STATED TASK 1: Translate this sentence from the passage on genderless languages into Spanish: "Through language contact, some words that are originally part of a genderless system develop a grammatical gender."
STATED TASK 2: From the passage on genderless languages, return the exact text starting at "Genderless languages are" and ending at "Cherokee), and Vietnamese.".

Genderless languages are listed at list of languages by type of grammatical genders. Genderless languages include all the Kartvelian languages (including Georgian), some Indo-European languages (such as English - although retaining gendered pronouns, Bengali, Persian, Sorani Kurdish and Armenian), all the Uralic languages (such as Hungarian, Finnish and Estonian), all the modern Turkic languages (such as Turkish, Tatar, Kyrgyz, Uzbek, and Kazakh), Chinese, Japanese, Korean, most Austronesian languages (such as the Polynesian languages), some Indigenous languages of the Americas (such as Cherokee), and Vietnamese.

== Language contact ==
Through language contact, some words that are originally part of a genderless system develop a grammatical gender.

There are two primary ways linguists currently classify and understand this process as occurring: the first is through language contact impacting a language independent of borrowings, and the second is explicitly in the context of loanwords or borrowings.

DATA RECORDS:
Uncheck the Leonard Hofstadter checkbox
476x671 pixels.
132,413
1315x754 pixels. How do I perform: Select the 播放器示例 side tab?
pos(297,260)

RESPONSE 1: A través del contacto lingüístico, algunas palabras que originalmente forman parte de un sistema sin género desarrollan un género gramatical.

RESPONSE 2:
Genderless languages are listed at list of languages by type of grammatical genders. Genderless languages include all the Kartvelian languages (including Georgian), some Indo-European languages (such as English - although retaining gendered pronouns, Bengali, Persian, Sorani Kurdish and Armenian), all the Uralic languages (such as Hungarian, Finnish and Estonian), all the modern Turkic languages (such as Turkish, Tatar, Kyrgyz, Uzbek, and Kazakh), Chinese, Japanese, Korean, most Austronesian languages (such as the Polynesian languages), some Indigenous languages of the Americas (such as Cherokee), and Vietnamese.